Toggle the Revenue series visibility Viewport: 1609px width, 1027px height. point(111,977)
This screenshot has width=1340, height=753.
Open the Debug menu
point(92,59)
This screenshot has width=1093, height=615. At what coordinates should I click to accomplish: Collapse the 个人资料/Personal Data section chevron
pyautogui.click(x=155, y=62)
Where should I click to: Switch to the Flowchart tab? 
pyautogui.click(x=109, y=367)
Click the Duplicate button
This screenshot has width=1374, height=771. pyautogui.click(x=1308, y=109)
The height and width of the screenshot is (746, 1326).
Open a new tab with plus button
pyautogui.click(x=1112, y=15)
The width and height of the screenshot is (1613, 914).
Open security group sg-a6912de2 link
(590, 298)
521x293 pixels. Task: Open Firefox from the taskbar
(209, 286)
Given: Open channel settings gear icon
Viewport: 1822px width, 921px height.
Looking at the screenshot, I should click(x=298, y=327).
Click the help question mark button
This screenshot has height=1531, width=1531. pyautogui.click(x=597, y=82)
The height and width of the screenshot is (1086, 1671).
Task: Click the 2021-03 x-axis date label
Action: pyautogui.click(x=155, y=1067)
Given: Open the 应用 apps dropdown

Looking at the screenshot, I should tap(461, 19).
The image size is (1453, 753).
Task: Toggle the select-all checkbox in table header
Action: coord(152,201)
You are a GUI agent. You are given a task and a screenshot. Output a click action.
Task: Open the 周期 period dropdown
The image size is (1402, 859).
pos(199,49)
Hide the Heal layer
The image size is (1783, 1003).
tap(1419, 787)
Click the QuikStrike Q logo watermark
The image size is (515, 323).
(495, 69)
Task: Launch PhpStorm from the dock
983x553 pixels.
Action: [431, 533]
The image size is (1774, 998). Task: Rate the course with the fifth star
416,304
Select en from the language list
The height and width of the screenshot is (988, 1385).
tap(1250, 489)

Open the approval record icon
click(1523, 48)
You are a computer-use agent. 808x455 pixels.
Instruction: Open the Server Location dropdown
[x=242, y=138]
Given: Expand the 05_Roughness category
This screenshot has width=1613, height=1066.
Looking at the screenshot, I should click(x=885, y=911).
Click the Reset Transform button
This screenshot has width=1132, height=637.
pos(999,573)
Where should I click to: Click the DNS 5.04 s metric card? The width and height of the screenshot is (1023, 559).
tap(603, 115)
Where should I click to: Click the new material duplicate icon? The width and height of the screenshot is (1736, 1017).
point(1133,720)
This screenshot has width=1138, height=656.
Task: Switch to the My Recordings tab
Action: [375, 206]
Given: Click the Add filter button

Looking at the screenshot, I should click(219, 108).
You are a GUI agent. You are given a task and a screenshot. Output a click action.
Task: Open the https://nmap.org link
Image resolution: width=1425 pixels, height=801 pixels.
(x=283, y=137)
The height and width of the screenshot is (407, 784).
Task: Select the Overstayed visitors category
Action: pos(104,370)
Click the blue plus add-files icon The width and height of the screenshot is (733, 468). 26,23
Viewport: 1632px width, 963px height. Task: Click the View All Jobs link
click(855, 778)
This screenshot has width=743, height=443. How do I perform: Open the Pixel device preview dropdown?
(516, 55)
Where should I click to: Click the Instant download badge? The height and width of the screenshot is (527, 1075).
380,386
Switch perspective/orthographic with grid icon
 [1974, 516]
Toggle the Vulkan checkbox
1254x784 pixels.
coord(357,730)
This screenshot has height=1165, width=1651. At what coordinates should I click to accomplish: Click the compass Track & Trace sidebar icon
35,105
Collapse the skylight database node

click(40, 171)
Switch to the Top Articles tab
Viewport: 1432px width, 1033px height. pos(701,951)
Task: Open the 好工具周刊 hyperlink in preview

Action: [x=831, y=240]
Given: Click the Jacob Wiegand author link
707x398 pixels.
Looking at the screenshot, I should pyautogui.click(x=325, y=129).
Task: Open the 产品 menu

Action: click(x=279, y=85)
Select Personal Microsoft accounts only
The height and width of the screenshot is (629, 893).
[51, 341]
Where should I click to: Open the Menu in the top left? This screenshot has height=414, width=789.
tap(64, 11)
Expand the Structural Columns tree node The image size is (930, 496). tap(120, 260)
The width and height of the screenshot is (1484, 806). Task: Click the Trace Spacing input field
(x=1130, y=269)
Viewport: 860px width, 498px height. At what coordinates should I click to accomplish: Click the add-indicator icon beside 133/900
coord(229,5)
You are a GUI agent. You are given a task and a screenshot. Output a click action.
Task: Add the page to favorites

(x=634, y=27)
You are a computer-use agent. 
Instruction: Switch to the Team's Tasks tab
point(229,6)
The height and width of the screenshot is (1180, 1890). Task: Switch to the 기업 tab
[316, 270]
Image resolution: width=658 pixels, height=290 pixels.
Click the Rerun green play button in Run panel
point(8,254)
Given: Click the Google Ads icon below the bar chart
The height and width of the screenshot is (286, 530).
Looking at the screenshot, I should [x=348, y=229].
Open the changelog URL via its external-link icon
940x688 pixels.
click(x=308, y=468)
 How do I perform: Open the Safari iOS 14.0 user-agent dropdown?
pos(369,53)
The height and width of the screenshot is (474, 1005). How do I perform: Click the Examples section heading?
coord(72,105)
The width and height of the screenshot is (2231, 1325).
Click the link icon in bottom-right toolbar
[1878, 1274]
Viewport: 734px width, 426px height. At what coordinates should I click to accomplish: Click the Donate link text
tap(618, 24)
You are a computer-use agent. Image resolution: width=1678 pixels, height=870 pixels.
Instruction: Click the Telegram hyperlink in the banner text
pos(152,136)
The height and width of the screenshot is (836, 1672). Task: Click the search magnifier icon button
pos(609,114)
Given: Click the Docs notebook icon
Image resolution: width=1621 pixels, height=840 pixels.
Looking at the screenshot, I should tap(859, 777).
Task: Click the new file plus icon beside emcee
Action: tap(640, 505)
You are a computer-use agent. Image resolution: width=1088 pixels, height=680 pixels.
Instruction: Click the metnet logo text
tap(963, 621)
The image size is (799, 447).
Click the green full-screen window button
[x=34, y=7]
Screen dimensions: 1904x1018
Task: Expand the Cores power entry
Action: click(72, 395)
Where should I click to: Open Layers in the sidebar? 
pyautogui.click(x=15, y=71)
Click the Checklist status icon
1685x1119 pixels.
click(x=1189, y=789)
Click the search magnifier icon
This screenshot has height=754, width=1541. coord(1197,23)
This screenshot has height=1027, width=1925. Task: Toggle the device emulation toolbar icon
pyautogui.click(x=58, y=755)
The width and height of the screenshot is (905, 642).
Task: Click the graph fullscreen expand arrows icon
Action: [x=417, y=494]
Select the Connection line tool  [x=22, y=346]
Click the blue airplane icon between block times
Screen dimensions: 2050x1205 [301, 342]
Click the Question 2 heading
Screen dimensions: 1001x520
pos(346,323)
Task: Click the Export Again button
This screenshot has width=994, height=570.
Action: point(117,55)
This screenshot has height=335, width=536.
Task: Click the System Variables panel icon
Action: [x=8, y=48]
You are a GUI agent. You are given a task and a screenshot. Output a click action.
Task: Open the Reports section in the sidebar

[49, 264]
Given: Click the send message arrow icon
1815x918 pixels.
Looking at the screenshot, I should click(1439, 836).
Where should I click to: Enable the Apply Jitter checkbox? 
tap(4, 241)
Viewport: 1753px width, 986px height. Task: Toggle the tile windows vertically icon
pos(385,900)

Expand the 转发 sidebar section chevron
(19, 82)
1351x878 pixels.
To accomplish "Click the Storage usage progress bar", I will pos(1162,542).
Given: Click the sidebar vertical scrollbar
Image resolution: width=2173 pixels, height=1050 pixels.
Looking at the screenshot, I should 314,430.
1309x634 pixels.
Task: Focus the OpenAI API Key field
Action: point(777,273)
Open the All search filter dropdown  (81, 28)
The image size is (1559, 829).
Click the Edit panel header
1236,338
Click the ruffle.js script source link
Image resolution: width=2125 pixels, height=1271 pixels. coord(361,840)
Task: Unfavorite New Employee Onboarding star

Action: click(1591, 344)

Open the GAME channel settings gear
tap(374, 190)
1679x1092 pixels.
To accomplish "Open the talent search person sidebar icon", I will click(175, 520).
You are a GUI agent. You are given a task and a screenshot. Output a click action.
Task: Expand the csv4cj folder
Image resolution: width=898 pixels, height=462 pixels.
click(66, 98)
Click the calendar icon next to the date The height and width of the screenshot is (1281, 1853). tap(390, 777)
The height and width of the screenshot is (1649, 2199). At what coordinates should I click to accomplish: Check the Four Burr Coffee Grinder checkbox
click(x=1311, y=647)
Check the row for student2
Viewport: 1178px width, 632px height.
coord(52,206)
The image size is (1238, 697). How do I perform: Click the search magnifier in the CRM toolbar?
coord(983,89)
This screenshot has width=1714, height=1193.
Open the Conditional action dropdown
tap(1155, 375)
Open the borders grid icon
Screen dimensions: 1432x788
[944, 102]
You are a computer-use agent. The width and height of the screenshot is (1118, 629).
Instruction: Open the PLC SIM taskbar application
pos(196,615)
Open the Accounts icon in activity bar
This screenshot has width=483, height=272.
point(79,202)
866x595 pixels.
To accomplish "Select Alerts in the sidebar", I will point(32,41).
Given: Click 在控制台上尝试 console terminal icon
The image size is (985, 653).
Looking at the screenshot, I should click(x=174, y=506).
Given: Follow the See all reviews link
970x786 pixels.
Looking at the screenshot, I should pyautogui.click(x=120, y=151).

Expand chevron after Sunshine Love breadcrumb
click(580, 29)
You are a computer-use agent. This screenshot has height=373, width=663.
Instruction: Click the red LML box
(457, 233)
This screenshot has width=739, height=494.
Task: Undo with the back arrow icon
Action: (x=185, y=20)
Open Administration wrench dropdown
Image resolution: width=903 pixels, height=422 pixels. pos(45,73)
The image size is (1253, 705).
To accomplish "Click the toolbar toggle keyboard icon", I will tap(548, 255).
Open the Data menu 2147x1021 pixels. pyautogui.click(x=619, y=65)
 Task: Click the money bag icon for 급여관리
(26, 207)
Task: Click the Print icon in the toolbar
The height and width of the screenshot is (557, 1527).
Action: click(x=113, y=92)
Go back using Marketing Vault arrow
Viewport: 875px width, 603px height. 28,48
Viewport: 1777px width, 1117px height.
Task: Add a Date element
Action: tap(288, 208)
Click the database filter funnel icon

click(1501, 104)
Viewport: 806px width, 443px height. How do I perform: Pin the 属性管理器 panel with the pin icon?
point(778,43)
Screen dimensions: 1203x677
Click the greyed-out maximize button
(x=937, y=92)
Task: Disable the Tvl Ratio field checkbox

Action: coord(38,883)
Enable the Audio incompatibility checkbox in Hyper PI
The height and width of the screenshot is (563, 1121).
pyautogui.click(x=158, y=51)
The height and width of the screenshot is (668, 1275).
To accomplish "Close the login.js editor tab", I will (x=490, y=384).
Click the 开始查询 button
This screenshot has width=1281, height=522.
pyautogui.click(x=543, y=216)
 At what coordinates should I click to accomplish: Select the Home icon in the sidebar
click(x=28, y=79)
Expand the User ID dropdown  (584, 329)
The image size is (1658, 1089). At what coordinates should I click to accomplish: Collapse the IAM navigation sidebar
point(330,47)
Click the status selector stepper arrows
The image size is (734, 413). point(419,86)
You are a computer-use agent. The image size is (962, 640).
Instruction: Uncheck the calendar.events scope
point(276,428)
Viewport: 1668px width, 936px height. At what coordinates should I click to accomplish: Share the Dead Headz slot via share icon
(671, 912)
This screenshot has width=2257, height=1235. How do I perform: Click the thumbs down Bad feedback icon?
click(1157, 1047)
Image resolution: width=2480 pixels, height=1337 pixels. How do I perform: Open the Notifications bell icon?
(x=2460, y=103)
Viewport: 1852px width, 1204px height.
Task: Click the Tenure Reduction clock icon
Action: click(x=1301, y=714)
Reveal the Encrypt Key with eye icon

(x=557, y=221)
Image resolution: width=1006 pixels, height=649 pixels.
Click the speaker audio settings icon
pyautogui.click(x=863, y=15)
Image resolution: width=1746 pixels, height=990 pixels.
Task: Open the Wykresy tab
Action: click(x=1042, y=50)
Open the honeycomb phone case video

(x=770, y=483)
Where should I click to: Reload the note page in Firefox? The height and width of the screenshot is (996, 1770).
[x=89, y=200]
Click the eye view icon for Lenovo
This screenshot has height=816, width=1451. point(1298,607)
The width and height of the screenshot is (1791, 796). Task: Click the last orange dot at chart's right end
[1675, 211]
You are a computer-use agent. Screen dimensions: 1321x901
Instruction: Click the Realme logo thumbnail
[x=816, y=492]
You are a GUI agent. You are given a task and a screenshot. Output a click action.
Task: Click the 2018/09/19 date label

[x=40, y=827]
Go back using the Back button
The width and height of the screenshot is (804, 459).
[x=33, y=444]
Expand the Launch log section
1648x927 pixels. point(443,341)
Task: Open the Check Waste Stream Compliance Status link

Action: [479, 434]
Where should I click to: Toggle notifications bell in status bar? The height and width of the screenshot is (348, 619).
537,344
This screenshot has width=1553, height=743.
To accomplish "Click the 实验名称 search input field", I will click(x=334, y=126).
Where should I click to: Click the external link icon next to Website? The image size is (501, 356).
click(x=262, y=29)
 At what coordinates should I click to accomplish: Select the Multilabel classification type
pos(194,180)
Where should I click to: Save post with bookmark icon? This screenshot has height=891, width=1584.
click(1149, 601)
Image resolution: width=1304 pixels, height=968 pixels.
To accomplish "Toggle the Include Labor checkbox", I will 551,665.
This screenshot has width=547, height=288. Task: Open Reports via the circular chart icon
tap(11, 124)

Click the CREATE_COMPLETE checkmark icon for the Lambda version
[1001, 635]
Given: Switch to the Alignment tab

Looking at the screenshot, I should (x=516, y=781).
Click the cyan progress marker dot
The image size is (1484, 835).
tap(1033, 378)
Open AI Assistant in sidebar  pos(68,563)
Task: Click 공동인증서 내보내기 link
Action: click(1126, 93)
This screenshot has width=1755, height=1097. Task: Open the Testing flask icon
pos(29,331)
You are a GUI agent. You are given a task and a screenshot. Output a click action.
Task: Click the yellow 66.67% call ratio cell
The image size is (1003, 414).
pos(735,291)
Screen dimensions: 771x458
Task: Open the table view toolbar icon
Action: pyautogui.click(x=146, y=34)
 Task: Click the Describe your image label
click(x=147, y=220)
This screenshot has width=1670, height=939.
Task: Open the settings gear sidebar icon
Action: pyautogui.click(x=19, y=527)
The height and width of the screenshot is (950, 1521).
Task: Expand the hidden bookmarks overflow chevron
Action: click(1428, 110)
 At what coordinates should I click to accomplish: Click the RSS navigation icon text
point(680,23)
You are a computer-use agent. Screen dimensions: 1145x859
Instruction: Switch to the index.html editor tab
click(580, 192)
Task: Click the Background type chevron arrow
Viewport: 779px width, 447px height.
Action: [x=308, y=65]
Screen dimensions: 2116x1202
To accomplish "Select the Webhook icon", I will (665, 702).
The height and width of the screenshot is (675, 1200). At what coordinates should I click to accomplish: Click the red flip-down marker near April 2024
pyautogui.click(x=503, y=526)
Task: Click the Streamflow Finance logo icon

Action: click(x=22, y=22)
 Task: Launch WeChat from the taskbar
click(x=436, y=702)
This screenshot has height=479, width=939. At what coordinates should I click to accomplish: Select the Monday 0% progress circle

┄┄┄┄┄┄┄┄┄┄┄┄┄┄┄┄┄┄┄┄

### What the task requires:
Search the data and copy each line containing "will".

### Answer box:
To accomplish "Click the Storage usage progress bar", I will pos(1162,542).
To accomplish "Open the talent search person sidebar icon", I will click(175, 520).
To accomplish "Select Alerts in the sidebar", I will point(32,41).
To accomplish "Click the toolbar toggle keyboard icon", I will tap(548, 255).
To accomplish "Close the login.js editor tab", I will (x=490, y=384).
To accomplish "Click the 实验名称 search input field", I will click(x=334, y=126).
To accomplish "Toggle the Include Labor checkbox", I will 551,665.
To accomplish "Select the Webhook icon", I will (665, 702).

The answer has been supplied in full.